Мои тяжкие размышления прервал жуткий грохот. Оказалось, стучали в мою дверь – а точнее, это повисшая теперь на одной петле дверь стучала о стену комнаты, пока в дверной проем протискивались мои лучшие друзья, однокурсники и по совместительству вчерашние собутыльники.
– Лета, солнышко ты наше нетрезвое, как ты себя чувствуешь? – пропел нежный, с перезвоном серебристых колокольчиков голос.
– Рьен, выключи свои бубенцы, и так голова звенит, – рявкнула я в ответ, на что получила прямо в руки кружку с ледяным настоем из трав и обиженное «ей как лучше, а она…». Слава Богам, хоть нормальным голосом, без этих эльфийских штучек. Боги, какое счастье – когда в руках кружка настоя «Антипохмелин» собственной разработки, результат еще одного давнишнего эксперимента нашей ударной команды. Хотели получить, между прочим, сильное слабительное в комбинации с чихательным порошком, предназначавшееся одному не в меру занудному преподавателю, и как замечательно, что результат оказался далеким от задуманного!

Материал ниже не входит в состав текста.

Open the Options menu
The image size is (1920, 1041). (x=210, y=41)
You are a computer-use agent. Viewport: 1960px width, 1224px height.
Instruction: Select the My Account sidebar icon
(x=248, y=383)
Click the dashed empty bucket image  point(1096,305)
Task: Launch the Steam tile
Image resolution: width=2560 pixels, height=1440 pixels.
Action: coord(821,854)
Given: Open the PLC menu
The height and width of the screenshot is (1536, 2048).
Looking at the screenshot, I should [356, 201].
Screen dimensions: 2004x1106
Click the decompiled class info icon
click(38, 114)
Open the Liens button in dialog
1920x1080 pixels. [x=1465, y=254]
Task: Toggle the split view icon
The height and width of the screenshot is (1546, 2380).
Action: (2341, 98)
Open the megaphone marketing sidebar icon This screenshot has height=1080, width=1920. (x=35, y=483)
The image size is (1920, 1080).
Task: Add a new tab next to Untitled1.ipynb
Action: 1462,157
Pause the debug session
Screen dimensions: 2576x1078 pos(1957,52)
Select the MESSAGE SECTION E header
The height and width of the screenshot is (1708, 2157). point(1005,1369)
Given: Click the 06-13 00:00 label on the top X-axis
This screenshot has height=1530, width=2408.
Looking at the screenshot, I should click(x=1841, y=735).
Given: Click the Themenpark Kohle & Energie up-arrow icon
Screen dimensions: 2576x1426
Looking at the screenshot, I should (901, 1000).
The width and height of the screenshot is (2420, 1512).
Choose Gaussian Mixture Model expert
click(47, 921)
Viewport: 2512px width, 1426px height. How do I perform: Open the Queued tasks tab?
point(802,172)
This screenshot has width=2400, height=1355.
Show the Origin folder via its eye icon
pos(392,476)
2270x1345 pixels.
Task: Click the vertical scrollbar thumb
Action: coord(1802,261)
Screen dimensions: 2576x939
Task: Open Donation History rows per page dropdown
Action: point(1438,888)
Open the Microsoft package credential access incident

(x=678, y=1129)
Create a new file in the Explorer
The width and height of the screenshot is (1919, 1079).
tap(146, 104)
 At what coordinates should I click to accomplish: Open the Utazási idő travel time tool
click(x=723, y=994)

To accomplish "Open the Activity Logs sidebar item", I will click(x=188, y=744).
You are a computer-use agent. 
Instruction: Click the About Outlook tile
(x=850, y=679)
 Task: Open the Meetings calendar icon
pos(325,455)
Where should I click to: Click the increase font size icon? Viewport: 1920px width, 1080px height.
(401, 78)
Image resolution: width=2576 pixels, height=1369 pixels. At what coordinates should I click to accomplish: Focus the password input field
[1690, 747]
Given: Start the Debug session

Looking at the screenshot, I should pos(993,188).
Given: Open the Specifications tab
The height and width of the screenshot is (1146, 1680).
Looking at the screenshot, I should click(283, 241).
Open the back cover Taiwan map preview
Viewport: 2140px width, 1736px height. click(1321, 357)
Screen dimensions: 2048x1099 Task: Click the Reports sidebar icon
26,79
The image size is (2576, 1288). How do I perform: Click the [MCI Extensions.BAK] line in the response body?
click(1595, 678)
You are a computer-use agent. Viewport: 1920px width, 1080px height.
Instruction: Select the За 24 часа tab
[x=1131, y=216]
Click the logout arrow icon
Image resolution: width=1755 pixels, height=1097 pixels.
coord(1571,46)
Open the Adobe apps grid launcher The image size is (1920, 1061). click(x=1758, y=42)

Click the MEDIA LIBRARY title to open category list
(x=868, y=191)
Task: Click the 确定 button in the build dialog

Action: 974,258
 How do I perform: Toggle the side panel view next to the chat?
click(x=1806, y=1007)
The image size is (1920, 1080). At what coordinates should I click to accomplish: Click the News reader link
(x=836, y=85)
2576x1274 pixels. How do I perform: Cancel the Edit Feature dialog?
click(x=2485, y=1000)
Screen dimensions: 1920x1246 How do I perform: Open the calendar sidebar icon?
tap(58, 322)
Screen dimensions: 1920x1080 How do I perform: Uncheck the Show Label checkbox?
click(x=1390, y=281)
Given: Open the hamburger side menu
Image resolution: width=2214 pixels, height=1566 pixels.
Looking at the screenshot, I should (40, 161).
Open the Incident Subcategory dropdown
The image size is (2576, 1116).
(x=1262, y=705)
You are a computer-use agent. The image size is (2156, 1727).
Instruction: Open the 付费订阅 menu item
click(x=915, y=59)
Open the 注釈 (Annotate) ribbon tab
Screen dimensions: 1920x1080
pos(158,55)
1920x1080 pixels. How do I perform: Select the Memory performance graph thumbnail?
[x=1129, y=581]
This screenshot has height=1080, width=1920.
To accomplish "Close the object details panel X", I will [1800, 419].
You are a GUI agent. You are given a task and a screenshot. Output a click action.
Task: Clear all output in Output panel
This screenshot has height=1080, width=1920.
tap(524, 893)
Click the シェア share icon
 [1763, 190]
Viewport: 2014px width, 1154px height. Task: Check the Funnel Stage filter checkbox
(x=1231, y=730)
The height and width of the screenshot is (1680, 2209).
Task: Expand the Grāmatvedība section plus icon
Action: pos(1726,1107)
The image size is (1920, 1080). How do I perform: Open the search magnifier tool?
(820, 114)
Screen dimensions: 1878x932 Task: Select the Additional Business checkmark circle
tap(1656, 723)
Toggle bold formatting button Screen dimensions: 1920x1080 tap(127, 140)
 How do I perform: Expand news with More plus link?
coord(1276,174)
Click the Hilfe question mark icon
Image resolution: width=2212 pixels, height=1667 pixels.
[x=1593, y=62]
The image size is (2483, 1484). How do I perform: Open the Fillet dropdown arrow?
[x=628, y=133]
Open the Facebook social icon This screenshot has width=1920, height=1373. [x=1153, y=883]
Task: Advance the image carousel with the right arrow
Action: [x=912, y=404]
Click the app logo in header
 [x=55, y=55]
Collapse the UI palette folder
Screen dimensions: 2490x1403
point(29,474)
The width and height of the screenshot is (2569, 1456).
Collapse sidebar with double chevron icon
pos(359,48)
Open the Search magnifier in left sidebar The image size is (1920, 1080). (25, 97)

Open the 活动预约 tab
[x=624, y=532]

– Ребята, я ваша должница, – с чувством сказала я, отставляя пустую кружку в сторону и оглядывая развалившихся напротив друзей.
Рьен полулежал на соседней кровати, разглядывая мой «уютный» интерьер из‑под полуприкрытых век, и был как всегда великолепен. Еще бы, чистокровный эльф – выпил вчера с нами демонову дюжину кружек крепчайшей самогонки, и хоть бы что! Ну ни намека на помятость, ни даже крошечного мешочка под глазами! Прямо монах‑трезвенник из горного монастыря. Тьфу! На вид лет семнадцать, длинные серебристые волосы забраны в аккуратную косу, угольно‑черные глаза насмешливо щурятся, пряча озорных бесенят, чувственные губы подрагивают в еле сдерживаемой ухмылке. На простом костюме ни пятнышка, ни складочки, тонкая светлая рубашка только подчеркивает стройную гибкость его тела – ну просто мечта любой девушки. Исключая меня, потому что на вашу покорную слугу врожденная магия эльфов, как ни странно, не действует, и я в нашем красавчике вижу исключительно друга.
Рядом с Рьеном, на соседнем с кроватью кресле, изображал оживший труп Дерек – третий участник вчерашнего буйства, человек двадцати лет и прекрасный маг‑погодник. Его пшеничные волосы сегодня скрепляла в небрежный хвост заколка в виде молнии – фирменный знак погодников, глаза обычно насыщенного зеленого цвета потускнели и отсвечивали болотной тиной, да и одежда выглядела не лучше – похоже, что он спал не раздеваясь.